Data for this exercise =>
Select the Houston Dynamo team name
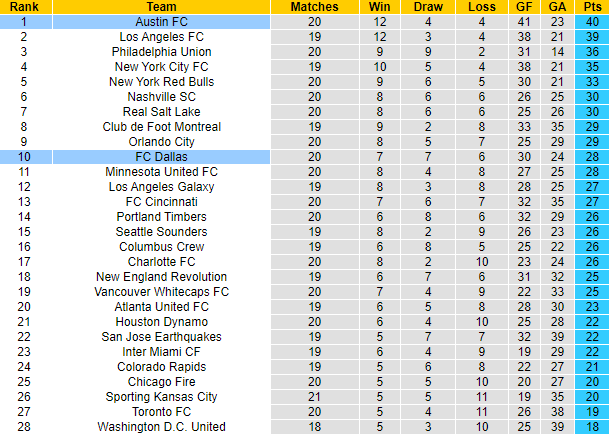 coord(161,322)
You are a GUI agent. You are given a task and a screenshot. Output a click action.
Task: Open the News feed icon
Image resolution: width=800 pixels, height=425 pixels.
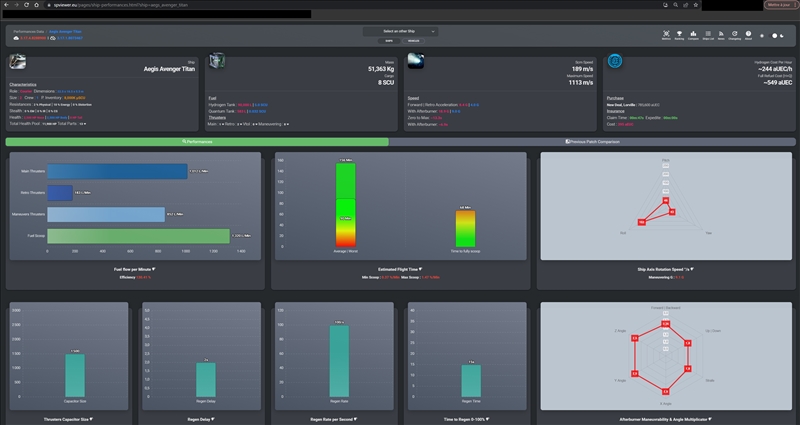pyautogui.click(x=721, y=34)
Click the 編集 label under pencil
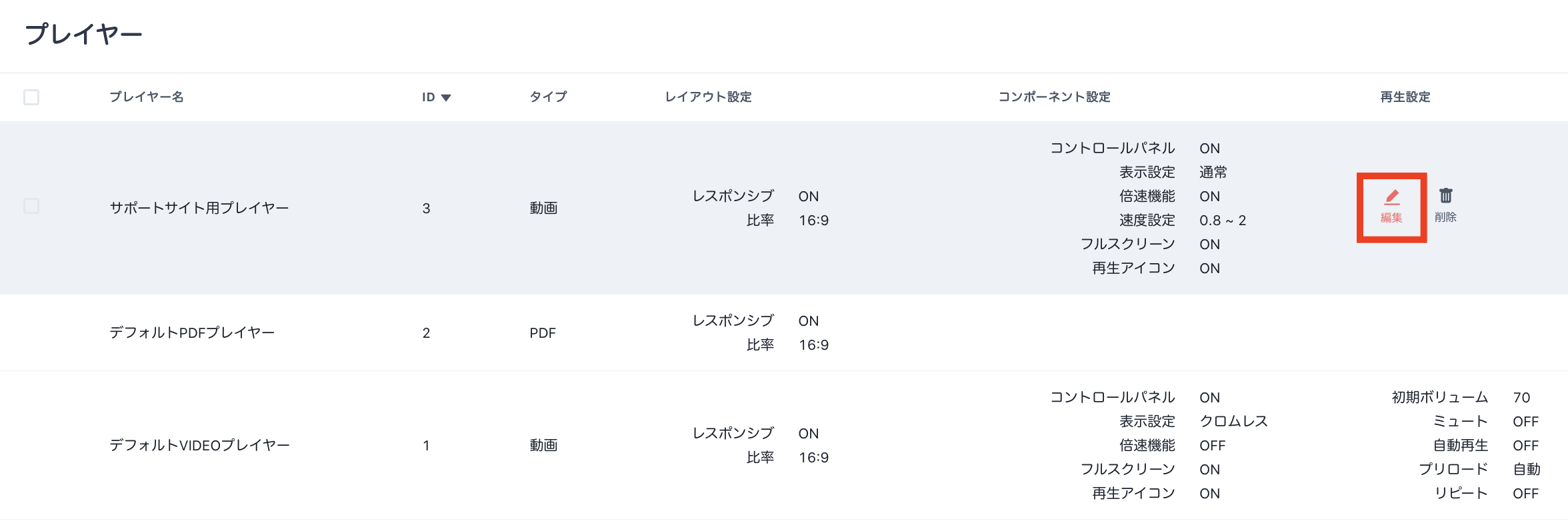1568x529 pixels. 1391,218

Task to carry out =>
Reproduce exactly, and only, the lines from the one with "Image resolution: width=800" to the final line of the listing above; the pictures are to be left out.

Answer box =>
Image resolution: width=800 pixels, height=425 pixels.
pyautogui.click(x=721, y=34)
Click the 編集 label under pencil
1568x529 pixels. 1391,218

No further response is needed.